___ Data for analysis

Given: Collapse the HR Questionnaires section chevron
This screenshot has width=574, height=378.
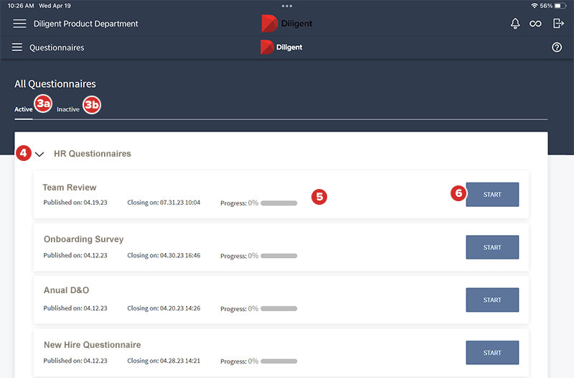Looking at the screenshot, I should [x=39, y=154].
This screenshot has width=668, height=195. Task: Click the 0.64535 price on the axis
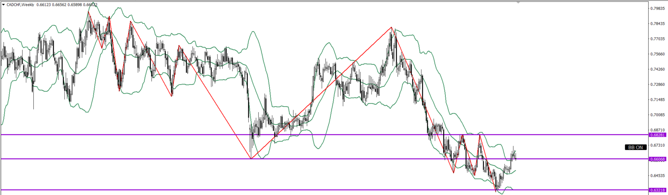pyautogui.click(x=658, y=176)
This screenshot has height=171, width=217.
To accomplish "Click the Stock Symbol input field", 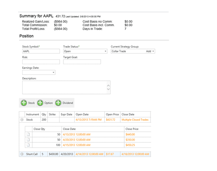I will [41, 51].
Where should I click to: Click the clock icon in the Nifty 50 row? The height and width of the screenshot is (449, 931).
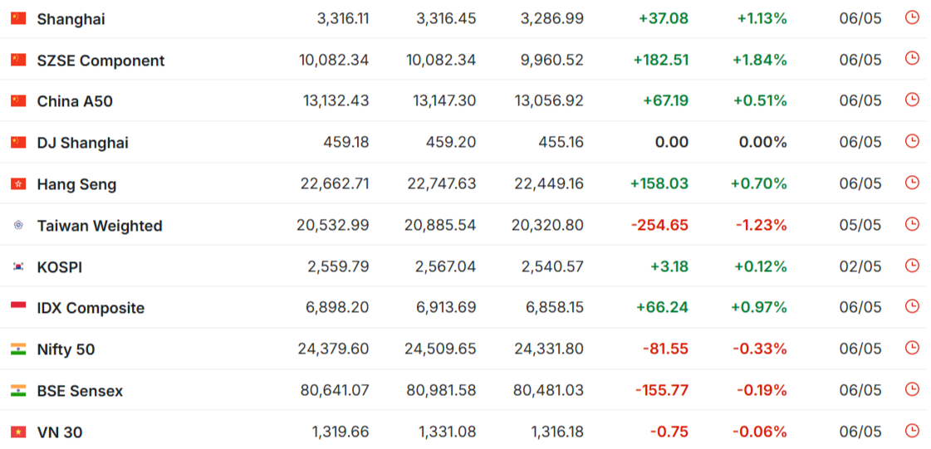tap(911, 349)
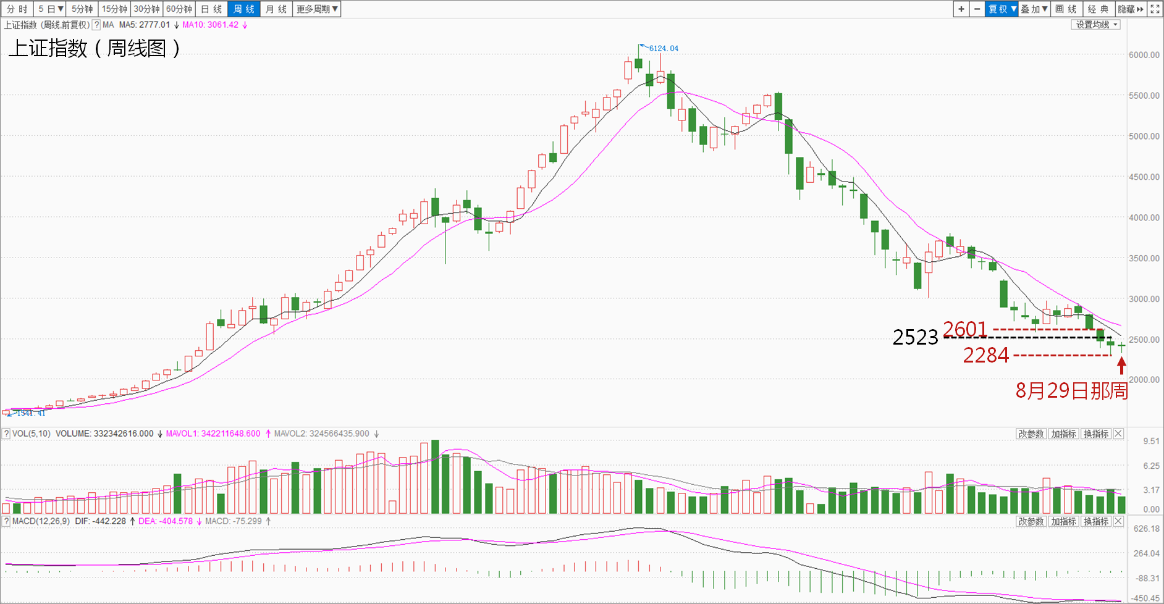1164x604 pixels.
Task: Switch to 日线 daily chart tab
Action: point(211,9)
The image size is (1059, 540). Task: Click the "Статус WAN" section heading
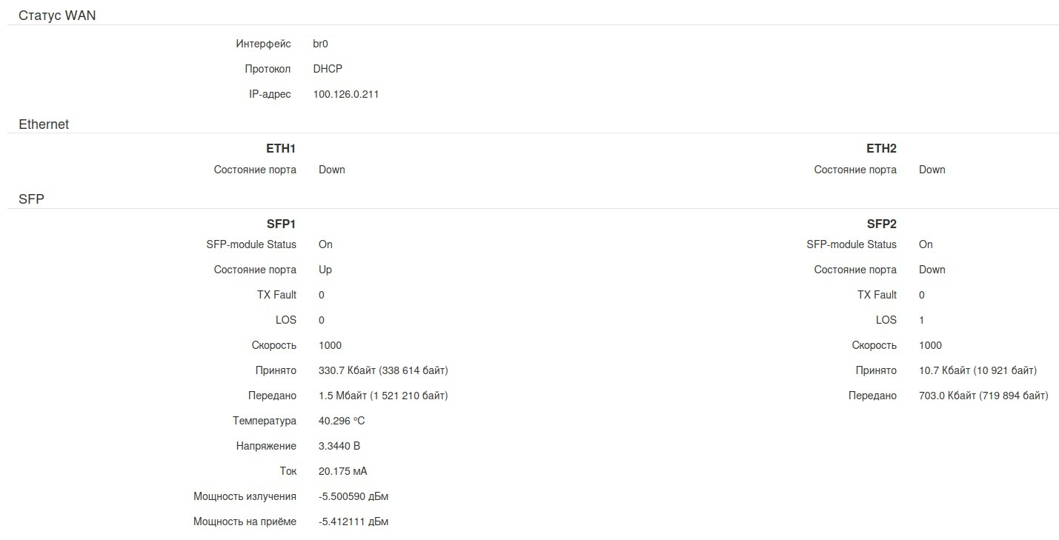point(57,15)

______
___ Data for analysis

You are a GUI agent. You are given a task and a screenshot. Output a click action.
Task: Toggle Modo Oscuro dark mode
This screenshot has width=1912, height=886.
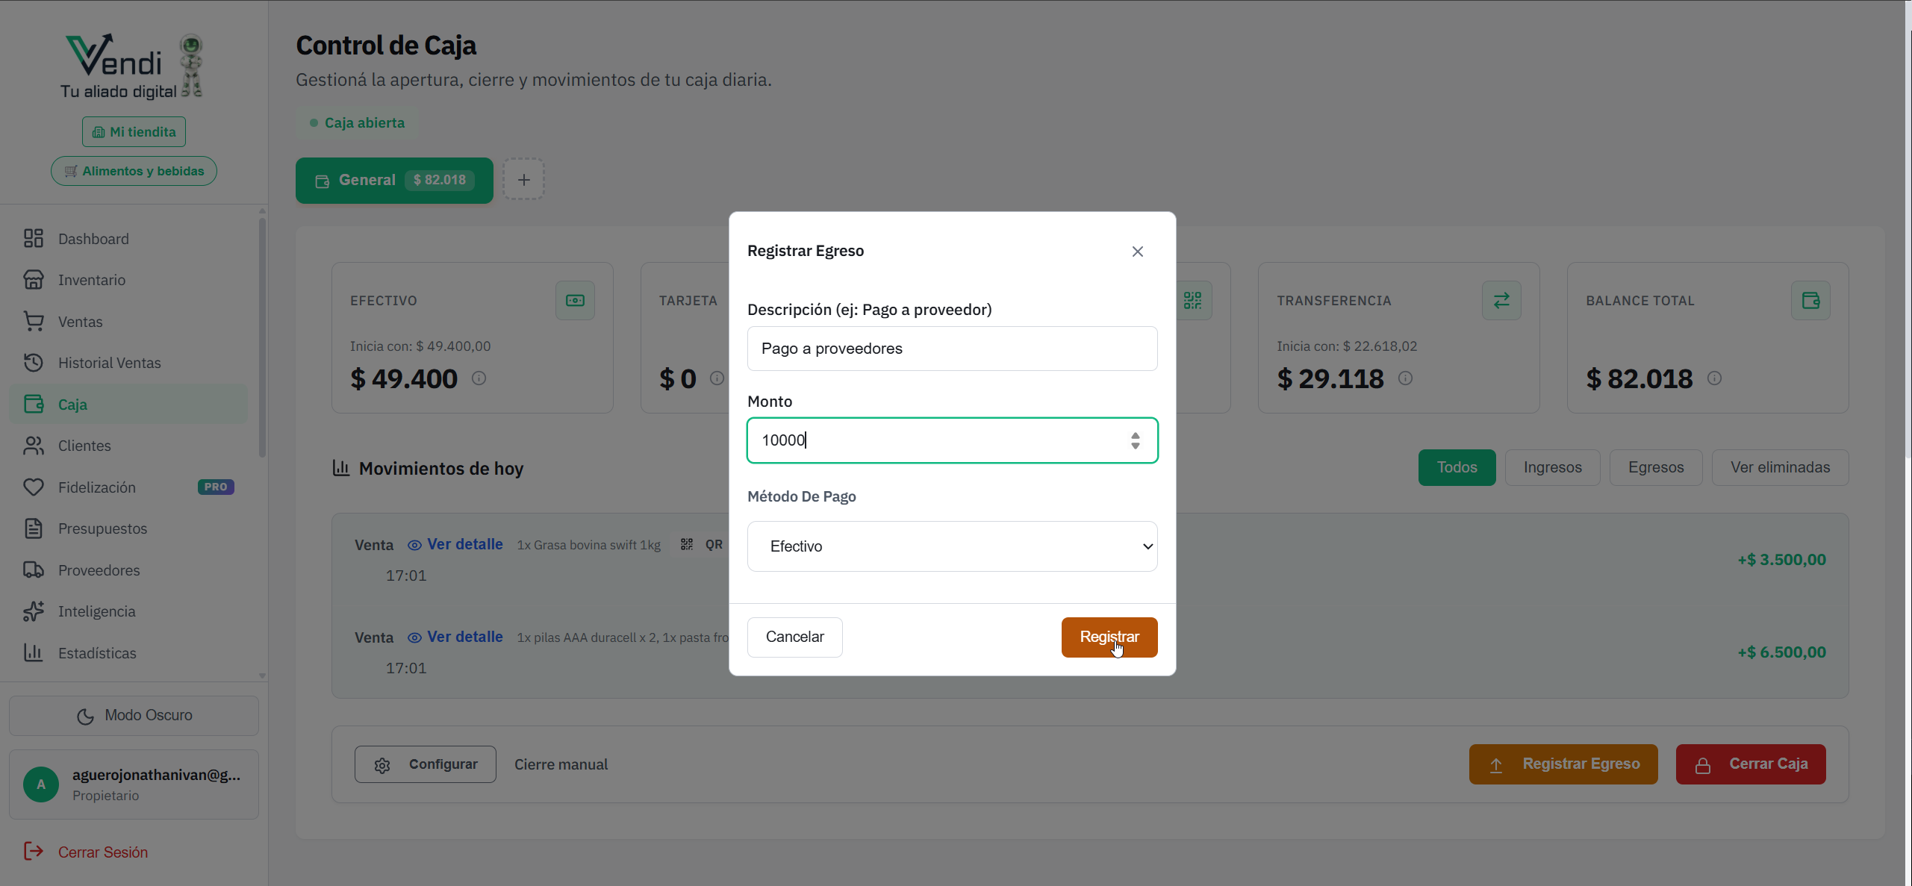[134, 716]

______
___ Data for analysis

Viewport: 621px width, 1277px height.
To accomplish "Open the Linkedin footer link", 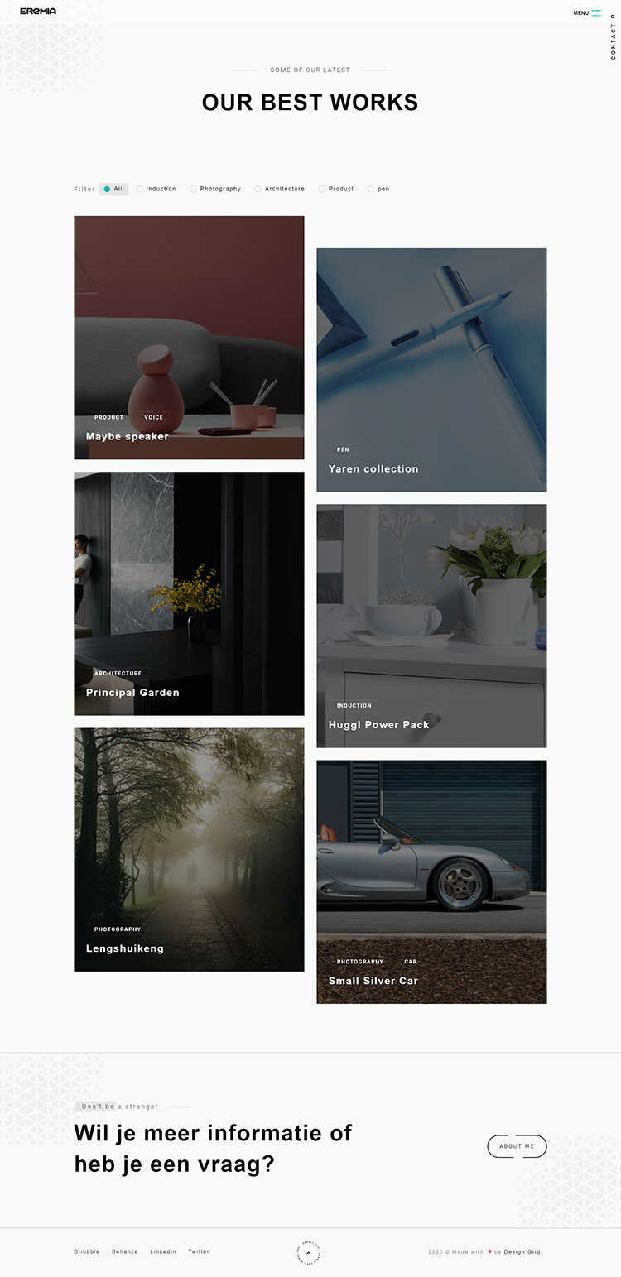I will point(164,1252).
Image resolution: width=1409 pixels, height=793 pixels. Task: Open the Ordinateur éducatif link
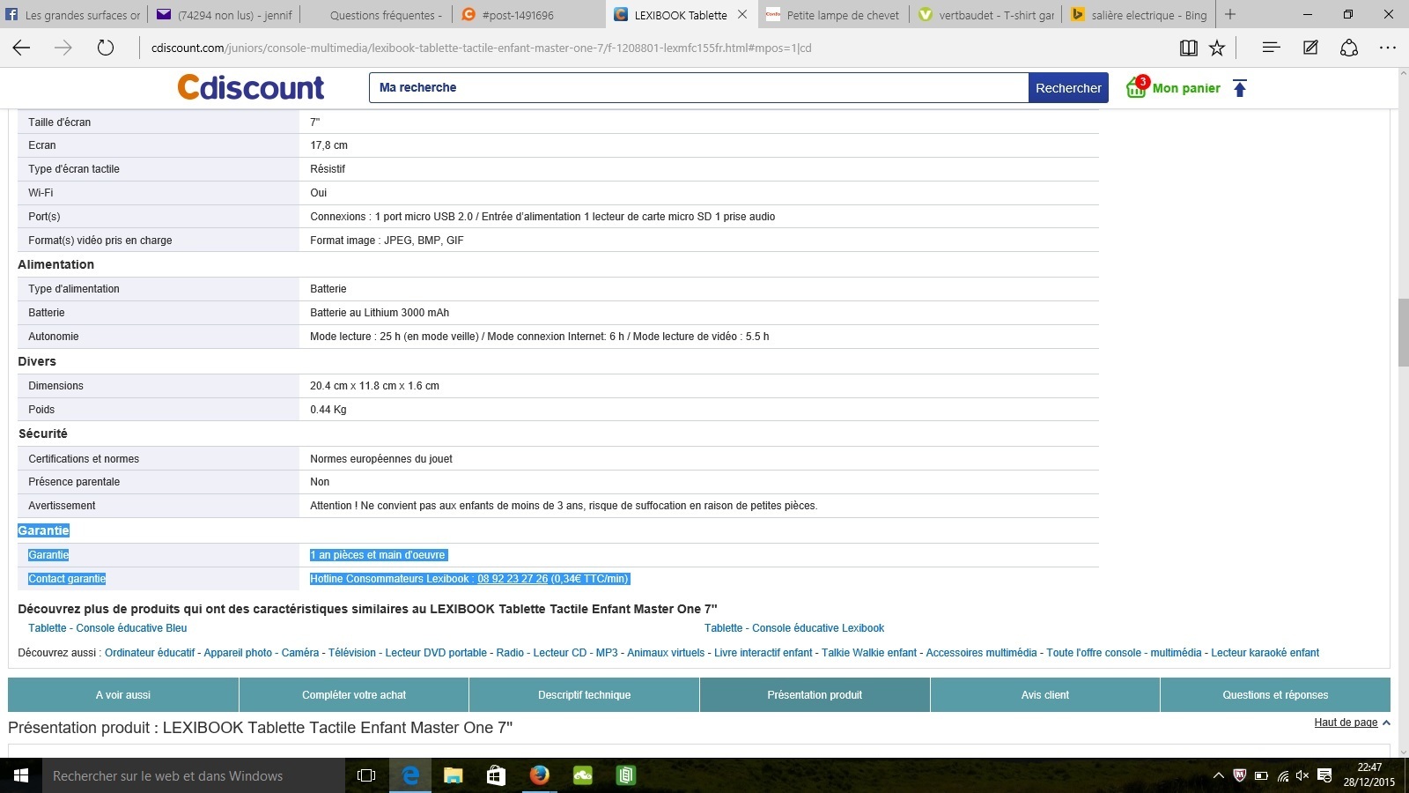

______

[What the task asks] The lines to reproduce run from the one above containing "Given: Collapse the" through the one containing "This screenshot has height=171, width=217.". Copy them exactly and leave out all pictures.

[Solution for this problem]
Given: Collapse the HR Questionnaires section chevron
This screenshot has width=574, height=378.
Looking at the screenshot, I should [x=39, y=154].
This screenshot has width=668, height=195. Task: Click the 0.64535 price on the axis
pyautogui.click(x=658, y=176)
This screenshot has height=171, width=217.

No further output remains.